Two weeks ago, we recapped some figures on the history of the taxation of the wealthiest in our country: 91 percent from World War II until Kennedy lowered their taxes to 70 percent; 70 percent until Reagan lowered them to 50 percent; 39.6 percent under Clinton; 35 percent, the current figure, under Bush 2. The numbers were offered in support of the argument that rolling back the Bush tax cuts for the very wealthy to the Clinton-era level would help reduce the country’s deficit. One reader who disagreed said the deficit would not be much reduced by recouping “the ‘cost’ of letting the rich to keep their own money.” Of course, he isn’t the only one who sees the wealth of the wealthy as their own.

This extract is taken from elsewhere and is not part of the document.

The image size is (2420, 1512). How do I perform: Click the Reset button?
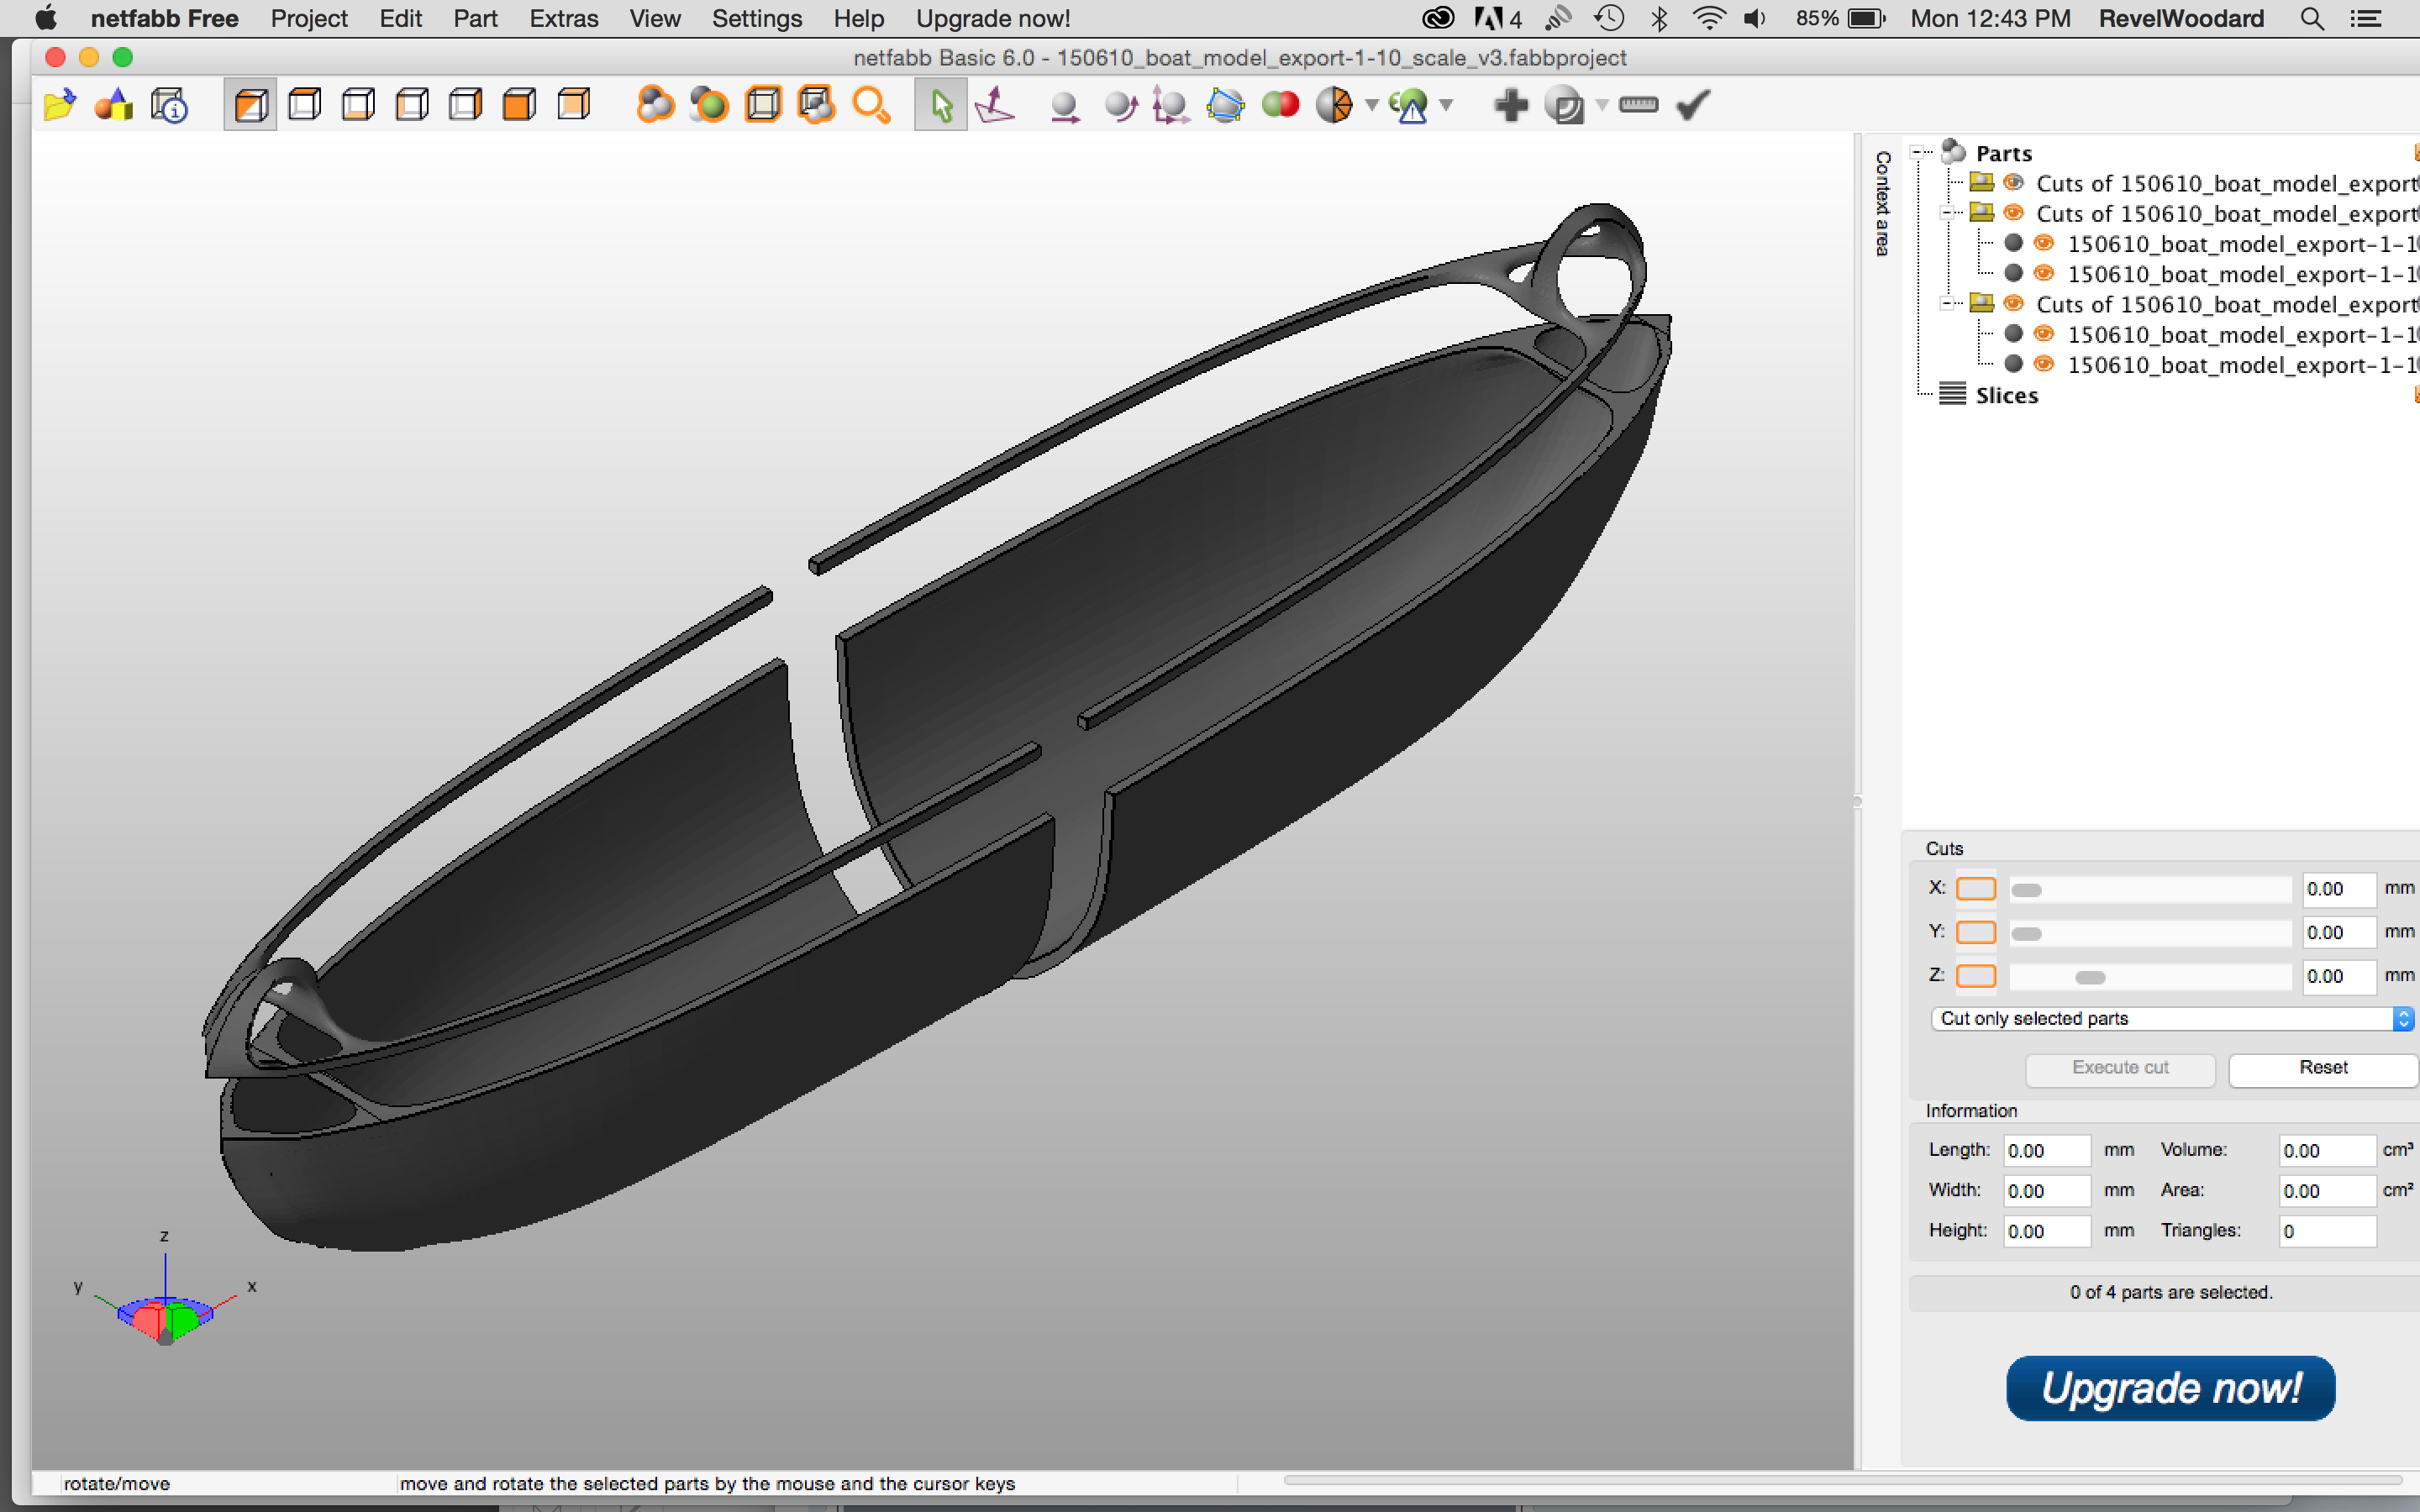2322,1068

But is it all their own? What was the historic rationale for high tax rates for the rich? Long after World War II, the very wealthiest were still being taxed at extremely high rates because the nation acknowledged that many great fortunes had been made, not just because of opportunities people had created for themselves by building better mousetraps, but because of an act of the government—the decision to go to war. If some had given their lives and left their families without breadwinners, said our leaders, others weren’t going to rake in enormous untaxed (or lightly taxed) profits, making the war a cash cow for them while other Americans suffered.

Is it just hard work and skill that make the wealthy wealthy? Last week we pointed out that the government spends billions—in 2006, $92 billion, one-sixth of the value of Social Security benefits paid out that year—on corporate welfare, meaning taxpayer-funded work done by government agencies like the State Department on behalf of corporations, and taxpayer-funded subsidies paid to them. And year after year the press continues to report on tailor-made loopholes for wealthy families and federal legislation written by corporate lobbyists for the benefit of their clients.

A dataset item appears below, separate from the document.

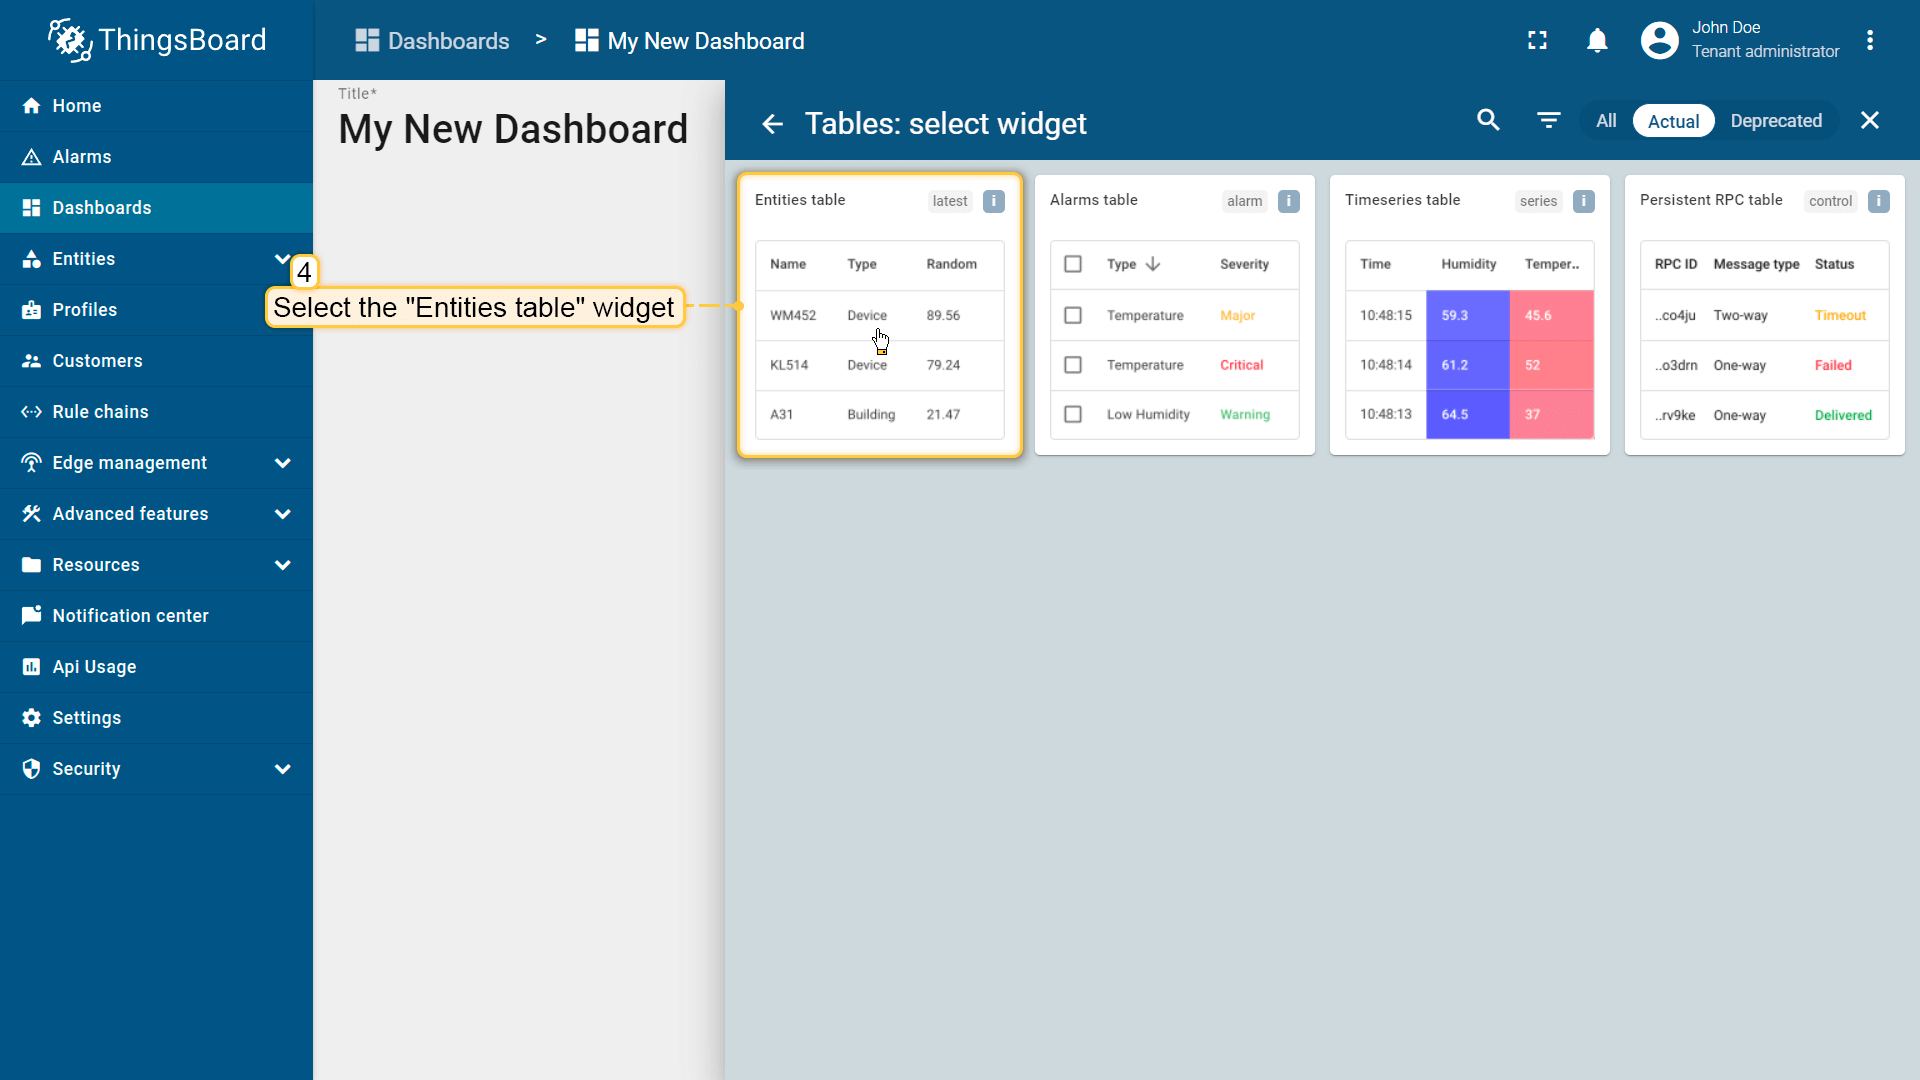The image size is (1920, 1080).
Task: Open notifications using the bell icon
Action: (1597, 40)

Now we have confirmation not from labor unions, not from community organizers, but from J.P. Morgan’s investor bulletin, that money is moving upward and away from the workers whose productivity is helping earn it. Yet a tax increase of only 4.6 percent for the very wealthiest becomes a sticking point to which the entire economy is held hostage on the grounds that it’s “their own money.” The question that arises is whether our public policy will favor the future of the United States as a casino for the making of huge fortunes, or as a country in which everyone has an equal shot at a decent living.